Job 1 » Copy out everything from "Promoting Enterprise: Q&A" down to "promoting female entrepreneurship." in the Louise Third profile below.
Job 2 » Using the Louise Third profile below, explain in one to three sentences why she received the 2014 Start Your Business Lifetime Achievement Award.

Promoting Enterprise: Q&A with Award Winner Louise Third

louise thirdLouise Third was awarded the 2014 Start Your Business Lifetime Achievement Award for services to enterprise in recognition of her contribution to small business support and promotion over 25 years. Louise was previously editor of the Business Adviser, the official journal for the Institute of Business Advisers, now part of the Chartered Institute of Management. She has worked on high-profile publicity campaigns promoting enterprise in the UK and has dedicated much of her career to promoting female entrepreneurship.

Zia Mallick, founder of Start Your Business and CEO of Gambit Interactive Media, said, “Louise remains an inspirational figure in the SME sector. She has always had an enterprise focus and therefore built an incredible understanding of how entrepreneurship should best be promoted in the UK.”

Reflecting on her award, Louise said: “I very much appreciate the recognition this award brings, but there is still so much more I want to achieve. It is a real privilege to be able to use my skills in helping ambitious smaller companies, especially those set up by women. I’ve just returned from the remote Teso region of northern Uganda where women’s cooperatives are having an enormous impact on meagre family incomes and the local economy. We need to encourage many more female entrepreneurs in the UK to have the same energy and courage in business as these African women.”

Information provided »
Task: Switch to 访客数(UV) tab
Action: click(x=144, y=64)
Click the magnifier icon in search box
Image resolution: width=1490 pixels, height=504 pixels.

Answer 1 »
Promoting Enterprise: Q&A with Award Winner Louise Third

louise thirdLouise Third was awarded the 2014 Start Your Business Lifetime Achievement Award for services to enterprise in recognition of her contribution to small business support and promotion over 25 years. Louise was previously editor of the Business Adviser, the official journal for the Institute of Business Advisers, now part of the Chartered Institute of Management. She has worked on high-profile publicity campaigns promoting enterprise in the UK and has dedicated much of her career to promoting female entrepreneurship.

Answer 2 » Louise Third received the award for services to enterprise. It recognized her contribution to small business support and promotion over 25 years.